> _Your objective_
Look through the lines below and copy each one that includes "sidebar".

> _Raw data_
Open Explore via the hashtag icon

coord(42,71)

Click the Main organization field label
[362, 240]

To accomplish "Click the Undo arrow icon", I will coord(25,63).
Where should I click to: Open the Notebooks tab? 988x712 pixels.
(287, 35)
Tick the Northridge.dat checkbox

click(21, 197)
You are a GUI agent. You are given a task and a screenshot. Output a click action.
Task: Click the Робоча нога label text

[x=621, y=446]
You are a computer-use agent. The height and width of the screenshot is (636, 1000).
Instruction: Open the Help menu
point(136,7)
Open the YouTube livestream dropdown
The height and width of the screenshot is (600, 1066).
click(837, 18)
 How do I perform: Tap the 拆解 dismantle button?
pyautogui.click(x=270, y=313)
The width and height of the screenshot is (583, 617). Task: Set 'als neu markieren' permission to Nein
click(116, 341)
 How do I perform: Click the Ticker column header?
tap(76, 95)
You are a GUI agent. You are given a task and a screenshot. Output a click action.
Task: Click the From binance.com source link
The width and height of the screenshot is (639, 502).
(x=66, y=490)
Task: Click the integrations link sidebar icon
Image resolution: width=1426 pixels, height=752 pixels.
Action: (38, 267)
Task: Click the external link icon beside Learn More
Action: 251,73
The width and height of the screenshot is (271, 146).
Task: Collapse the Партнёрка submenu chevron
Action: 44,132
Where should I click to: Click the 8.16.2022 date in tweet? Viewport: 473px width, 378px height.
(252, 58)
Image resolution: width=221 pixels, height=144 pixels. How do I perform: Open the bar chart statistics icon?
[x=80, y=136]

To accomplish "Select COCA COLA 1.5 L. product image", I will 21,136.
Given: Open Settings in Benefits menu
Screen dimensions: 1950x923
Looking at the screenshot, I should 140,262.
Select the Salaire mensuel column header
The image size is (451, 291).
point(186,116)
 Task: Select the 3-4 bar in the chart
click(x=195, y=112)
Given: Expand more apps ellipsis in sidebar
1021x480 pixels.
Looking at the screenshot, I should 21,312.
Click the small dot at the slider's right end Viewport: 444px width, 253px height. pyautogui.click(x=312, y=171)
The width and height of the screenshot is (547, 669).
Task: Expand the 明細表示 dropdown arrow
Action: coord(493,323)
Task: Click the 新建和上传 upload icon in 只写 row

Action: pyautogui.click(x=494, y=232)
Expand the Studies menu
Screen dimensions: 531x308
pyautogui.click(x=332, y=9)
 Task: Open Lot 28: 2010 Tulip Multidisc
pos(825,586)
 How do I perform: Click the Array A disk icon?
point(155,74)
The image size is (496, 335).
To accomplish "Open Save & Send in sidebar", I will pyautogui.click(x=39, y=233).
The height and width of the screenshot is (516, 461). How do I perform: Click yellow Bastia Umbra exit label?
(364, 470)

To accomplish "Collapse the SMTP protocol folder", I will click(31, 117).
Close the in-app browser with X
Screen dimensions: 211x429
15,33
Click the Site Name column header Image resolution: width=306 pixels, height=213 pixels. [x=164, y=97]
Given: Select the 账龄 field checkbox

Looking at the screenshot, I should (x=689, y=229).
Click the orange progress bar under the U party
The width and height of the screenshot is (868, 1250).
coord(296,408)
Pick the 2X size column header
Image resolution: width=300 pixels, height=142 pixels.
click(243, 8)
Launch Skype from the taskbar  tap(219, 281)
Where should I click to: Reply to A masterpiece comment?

> _Output_
Task: Click the integrations link sidebar icon
Given: Expand more apps ellipsis in sidebar
To accomplish "Open Save & Send in sidebar", I will pyautogui.click(x=39, y=233).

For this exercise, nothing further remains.